Some limitations should be mentioned. Symptoms of PTSD were measured using self-rating scales. We did not use clinical diagnostic interviews like the Clinician-Administered PTSD Scale (CAPS, Blake et al., 1990) to assess PTSD. Nevertheless, the IES-R has been shown to be a valid instrument to screen for PTSD in burn populations (Sveen et al., 2010). Furthermore, patients received pain medication and may have received anxiolytics as is usual in burn care (Summer et al., 2007). In that way, patients with burns may differ from other trauma samples in the strategy used to deal with trauma affecting the generalization of the findings but there is no reason to assume this sample differs from other burn samples. Attrition may also have caused some bias. Of the 178 original study participants, 48 did not complete all three measurements. However, since those who completed all three measurements and drop-outs only differed significantly on the variables age and seeking social support (neither of which was related to initial symptom levels or rate of recovery), we may assume data was missing at random (MAR). The maximum likelihood estimation method used in this study is robust to data MAR.

Implications from these results are that when trying to predict psychological recovery among burn survivors, it is essential to take CSE perceptions into account in addition to the physical impact of the event, as the latter may affect psychopathology indirectly through CSE. Speed of psychological recovery among burn survivors may be increased by interventions targeting survivors’ CSE. Therefore, early recognition of low CSE levels seems imperative. Improving CSE in an early stage during recovery, for instance by addressing dysfunctional beliefs about the long-term physical and functional problems, or providing a level of control during painful treatment might help psychological recovery. Considering findings with regard to avoidant coping, increasing CSE perceptions might have the additional effect that the use of avoidant coping decreases. Stimulating emotional expression as a coping mechanism might also help burn survivors in adapting to their trauma in the longer term, and offers a separate target for intervention. However, the issue of early intervention in burn populations is complicated by the immediate inflammatory response affecting inflammatory mediators and stress hormone levels that have been associated with depression and PTSS (Sareen et al., 2013; Van Zuiden et al., 2011).
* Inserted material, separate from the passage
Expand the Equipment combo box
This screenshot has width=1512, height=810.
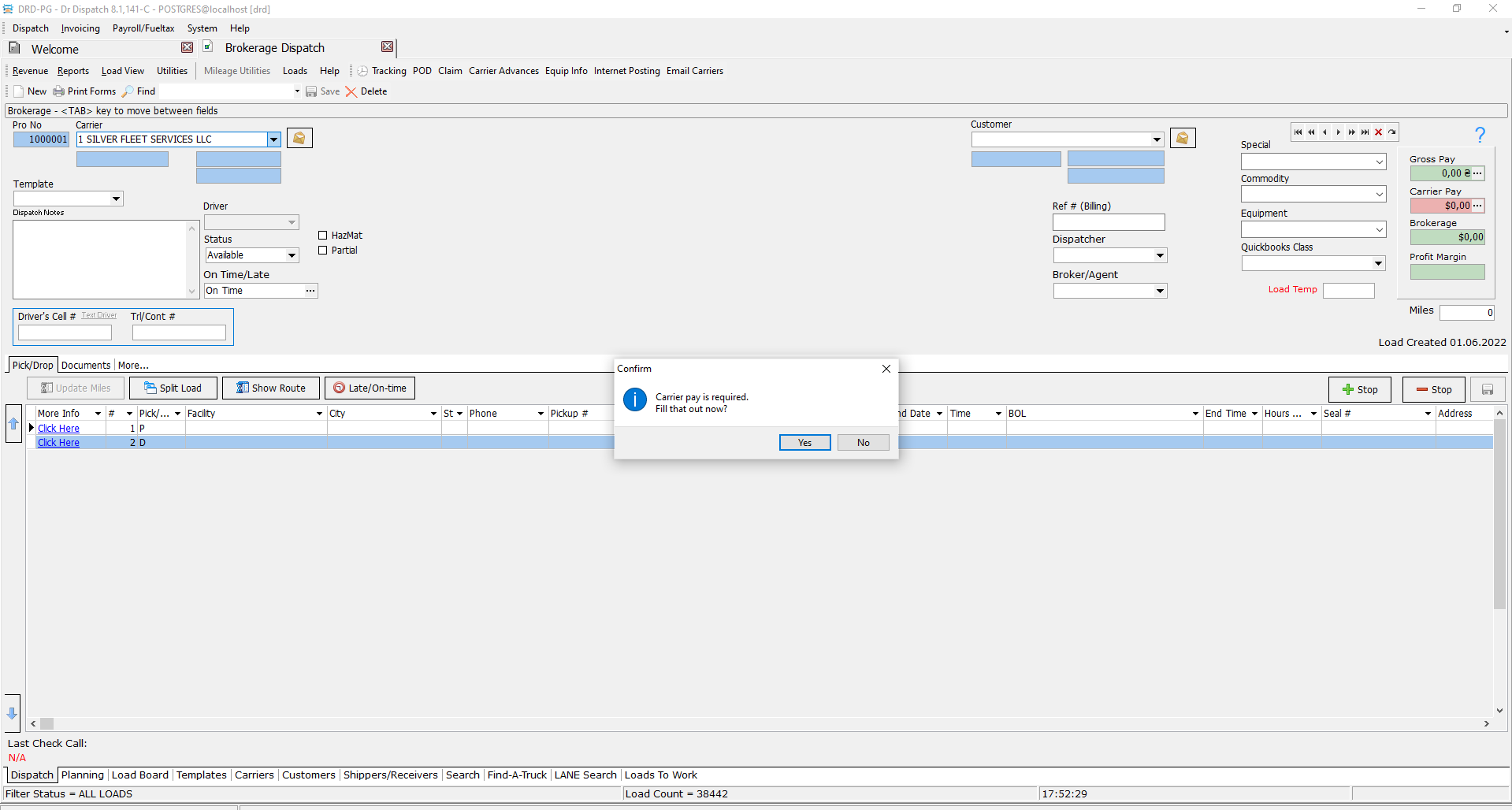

Therefore, some caution may be relevant in employing early interventions in the context of severe burn trauma.

While trait coping styles had a limited impact relative to CSE on psychological recovery from burn injuries, future research measuring coping strategies used during recovery might offer more insights on how CSE interacts with actual coping behavior during recovery in this population. In order to better understand the long term role of CSE perceptions among burn survivors, additional research examining long term changes in CSE and its effect on psychopathology is needed. Finally, associations between the number of surgeries at admission and CSE indicate that the physical impact of a burn injury might affect CSE. Further study is needed to understand the mechanisms at work behind this association, and how developments in physical limitations over time and CSE interact.

Current findings suggest that CSE plays a pivotal role in the post-burn adjustment process, even when the role of the often substantial burden of a burn injury on HRQOL is taken into consideration. Although more research is needed to investigate the role of CSE and actual coping strategies used during recovery, (early) interventions aimed at increasing the sense of control during treatment and rehabilitation might stimulate psychological recovery.